Opinião
Cinema | Em direto para a internet
O trabalho de Aster revela uma inteligência fora de série e é genial a entrelaçar os fios desta trama, simultaneamente dramática e cómica
Eddington (2025), a mais recente longa-metragem de Ari Aster, é um exercício ambicioso sobre um dos períodos mais recentes e traumáticos da nossa memória coletiva: a pandemia.
Para contar esta história, Aster leva-nos a maio de 2020, numa viagem até Eddignton, Novo México, pequena cidade ficcional que dá título ao filme. O Xerife Joe Cross (Joaquin Phoenix), alegadamente devido à asma, mas muito provavelmente devido a uma sensação de impotência conservadora, resiste às medidas de saúde pública, em confronto direto e aberto com o autarca da cidade, Ted Garcia (Pedro Pascal), que tenta impor uma visão progressista e racional. Como rapidamente se percebe, existe uma tensão latente entre os dois, por uma questão relacionada com a esposa de Cross, Louise (Emma Stone), uma mulher marcada pela depressão e por segredos que a narrativa vai desvendando lentamente. Quando Cross decide candidatar-se a mayor, sem grande ponderação, através de um direto para as redes sociais, e assim desafiando publicamente Garcia, o verniz estala. A polarização das gentes de Eddington atinge o limite, e a gasolina que faltava para incendiar os ânimos é a morte de George Floyd, sob o joelho de um polícia, em Los Angeles, no final de maio de 2020.
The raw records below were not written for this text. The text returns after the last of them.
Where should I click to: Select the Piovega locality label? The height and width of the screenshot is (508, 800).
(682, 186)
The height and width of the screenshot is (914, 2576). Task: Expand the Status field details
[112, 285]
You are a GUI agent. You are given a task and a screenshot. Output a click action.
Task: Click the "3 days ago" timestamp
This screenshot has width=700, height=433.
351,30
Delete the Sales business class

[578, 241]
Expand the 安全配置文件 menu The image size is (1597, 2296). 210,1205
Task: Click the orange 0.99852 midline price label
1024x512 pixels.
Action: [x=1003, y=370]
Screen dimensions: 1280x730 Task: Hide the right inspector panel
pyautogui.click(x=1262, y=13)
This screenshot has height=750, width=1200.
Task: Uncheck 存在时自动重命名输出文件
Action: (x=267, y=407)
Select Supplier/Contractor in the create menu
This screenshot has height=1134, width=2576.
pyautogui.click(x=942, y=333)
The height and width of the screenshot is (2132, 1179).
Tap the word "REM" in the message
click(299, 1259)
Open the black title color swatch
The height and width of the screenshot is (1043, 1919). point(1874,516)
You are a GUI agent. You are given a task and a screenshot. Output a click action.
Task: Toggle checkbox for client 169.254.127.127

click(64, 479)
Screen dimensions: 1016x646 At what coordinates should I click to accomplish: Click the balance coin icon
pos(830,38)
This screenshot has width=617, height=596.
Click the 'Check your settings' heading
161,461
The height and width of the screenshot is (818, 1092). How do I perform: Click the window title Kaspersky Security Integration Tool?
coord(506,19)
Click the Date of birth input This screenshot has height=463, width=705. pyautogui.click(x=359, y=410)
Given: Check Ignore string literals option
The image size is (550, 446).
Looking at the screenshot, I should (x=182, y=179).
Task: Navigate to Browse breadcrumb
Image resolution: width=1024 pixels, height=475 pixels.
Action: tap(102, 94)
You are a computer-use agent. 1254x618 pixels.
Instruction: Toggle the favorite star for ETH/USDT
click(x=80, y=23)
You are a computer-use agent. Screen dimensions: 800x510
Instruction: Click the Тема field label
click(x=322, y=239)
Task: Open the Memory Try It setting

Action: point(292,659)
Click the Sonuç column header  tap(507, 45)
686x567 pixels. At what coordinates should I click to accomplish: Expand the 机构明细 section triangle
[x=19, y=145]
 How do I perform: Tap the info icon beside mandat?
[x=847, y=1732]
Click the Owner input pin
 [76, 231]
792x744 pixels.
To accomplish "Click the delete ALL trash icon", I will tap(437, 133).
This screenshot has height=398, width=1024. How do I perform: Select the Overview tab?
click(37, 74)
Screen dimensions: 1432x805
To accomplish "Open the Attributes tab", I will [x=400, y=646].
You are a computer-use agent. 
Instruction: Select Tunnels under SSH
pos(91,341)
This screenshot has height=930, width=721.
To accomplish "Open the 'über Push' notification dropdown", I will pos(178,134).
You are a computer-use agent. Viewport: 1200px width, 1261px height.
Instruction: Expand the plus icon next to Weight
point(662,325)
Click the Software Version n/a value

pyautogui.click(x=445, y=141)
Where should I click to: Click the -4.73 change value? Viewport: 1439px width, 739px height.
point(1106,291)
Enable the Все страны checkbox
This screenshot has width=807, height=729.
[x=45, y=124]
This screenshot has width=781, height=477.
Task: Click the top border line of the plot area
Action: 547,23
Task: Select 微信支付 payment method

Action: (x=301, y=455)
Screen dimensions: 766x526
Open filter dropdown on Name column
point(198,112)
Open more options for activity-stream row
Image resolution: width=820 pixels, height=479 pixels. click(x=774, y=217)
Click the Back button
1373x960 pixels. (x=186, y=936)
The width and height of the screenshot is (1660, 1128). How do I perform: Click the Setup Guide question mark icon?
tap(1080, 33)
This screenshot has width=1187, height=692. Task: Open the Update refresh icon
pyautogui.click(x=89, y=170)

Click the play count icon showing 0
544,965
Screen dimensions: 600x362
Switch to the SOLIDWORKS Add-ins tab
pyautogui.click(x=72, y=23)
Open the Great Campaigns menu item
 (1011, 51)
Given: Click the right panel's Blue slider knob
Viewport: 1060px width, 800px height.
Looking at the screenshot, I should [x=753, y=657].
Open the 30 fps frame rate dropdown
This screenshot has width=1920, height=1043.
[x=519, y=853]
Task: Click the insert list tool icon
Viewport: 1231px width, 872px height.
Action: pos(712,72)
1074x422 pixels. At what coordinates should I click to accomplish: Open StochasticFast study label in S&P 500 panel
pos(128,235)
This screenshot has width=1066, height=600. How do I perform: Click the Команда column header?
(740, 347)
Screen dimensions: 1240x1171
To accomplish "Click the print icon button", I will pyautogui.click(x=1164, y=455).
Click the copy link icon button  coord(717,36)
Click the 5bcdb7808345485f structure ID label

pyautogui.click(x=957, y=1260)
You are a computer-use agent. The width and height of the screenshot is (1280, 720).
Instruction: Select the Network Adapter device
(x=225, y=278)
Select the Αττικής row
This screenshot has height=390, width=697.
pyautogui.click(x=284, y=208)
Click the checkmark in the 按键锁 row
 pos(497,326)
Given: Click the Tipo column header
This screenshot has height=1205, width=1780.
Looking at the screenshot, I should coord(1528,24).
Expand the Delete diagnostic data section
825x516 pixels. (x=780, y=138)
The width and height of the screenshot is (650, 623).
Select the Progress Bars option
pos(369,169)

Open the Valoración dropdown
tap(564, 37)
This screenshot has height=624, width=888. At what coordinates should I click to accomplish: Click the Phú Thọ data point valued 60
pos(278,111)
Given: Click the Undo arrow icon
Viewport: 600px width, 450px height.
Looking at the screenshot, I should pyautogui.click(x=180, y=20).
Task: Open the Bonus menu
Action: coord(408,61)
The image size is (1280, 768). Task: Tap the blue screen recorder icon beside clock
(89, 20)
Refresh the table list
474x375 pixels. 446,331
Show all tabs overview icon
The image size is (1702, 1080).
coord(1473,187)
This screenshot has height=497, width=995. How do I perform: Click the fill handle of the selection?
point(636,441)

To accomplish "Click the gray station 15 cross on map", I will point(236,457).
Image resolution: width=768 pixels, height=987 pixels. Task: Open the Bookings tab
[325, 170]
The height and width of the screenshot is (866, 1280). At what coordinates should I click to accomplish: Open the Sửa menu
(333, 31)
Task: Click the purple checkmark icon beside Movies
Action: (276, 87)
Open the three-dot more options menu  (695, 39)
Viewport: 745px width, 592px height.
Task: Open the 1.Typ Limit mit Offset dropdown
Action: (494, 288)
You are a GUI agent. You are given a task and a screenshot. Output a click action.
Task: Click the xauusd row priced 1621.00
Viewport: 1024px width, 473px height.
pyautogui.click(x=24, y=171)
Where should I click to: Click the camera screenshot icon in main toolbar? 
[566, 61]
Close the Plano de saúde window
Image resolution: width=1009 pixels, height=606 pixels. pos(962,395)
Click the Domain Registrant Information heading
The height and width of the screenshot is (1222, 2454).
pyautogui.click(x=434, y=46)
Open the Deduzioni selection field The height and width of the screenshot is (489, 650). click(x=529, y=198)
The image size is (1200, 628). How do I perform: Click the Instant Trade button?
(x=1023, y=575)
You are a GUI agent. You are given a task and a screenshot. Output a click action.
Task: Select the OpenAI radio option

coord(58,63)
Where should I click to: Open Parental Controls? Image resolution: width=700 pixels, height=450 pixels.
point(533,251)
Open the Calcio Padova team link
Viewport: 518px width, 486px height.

O trabalho de Aster revela uma inteligência fora de série e é genial a entrelaçar os fios desta trama, simultaneamente dramática e cómica, expondo a forma como a intimidade familiar e a política comunitária se enredam, e revelando que, nesse tempo da nossa história recente, a linha entre o privado e o coletivo, várias vezes se dissolveu quase por completo. A carga simbólica e por vezes bizarra de pequenos episódios que povoam o filme suscita no espectador bastante desconforto e alguma surpresa, o que contribui para um ambiente surrealista e absurdo. A cena de abertura em que um enlouquecido vagabundo – interpretado por Clifton Collins Jr. – desce das colinas para Eddington balbuciando frases desconexas e conspirativas, marca desde cedo a toada do filme.
Se a fotografia de Darius Khondji, a quem o filme deve tanto ou mais que a Ari Aster, não deixa grandes margens para polémica, já as opções do realizador nem sempre encontraram aplauso junto da crítica. Várias vozes apontam falta de coerência e excesso de simbolismo ao guião e alguma falta de flexibilidade e unidimensionalidade na construção das personagens, o que terá condicionado o próprio desempenho dos atores.
A opinião deste que vos escreve distancia-se claramente dessa abordagem e ouso até dizer que Eddington terá sido dos filmes mais interessantes e arrojados que 2025 trouxe até ao momento, especialmente se estivermos a olhar para a indústria de Hollywood, normalmente muito limitada nas escolhas artísticas e comerciais.
Às vezes é preciso arriscar e fazer o público pensar e questionar o seu próprio desconforto. Aster fá-lo bem e coloca o ónus do lado do espectador. Isso, por si só, já é grande cinema.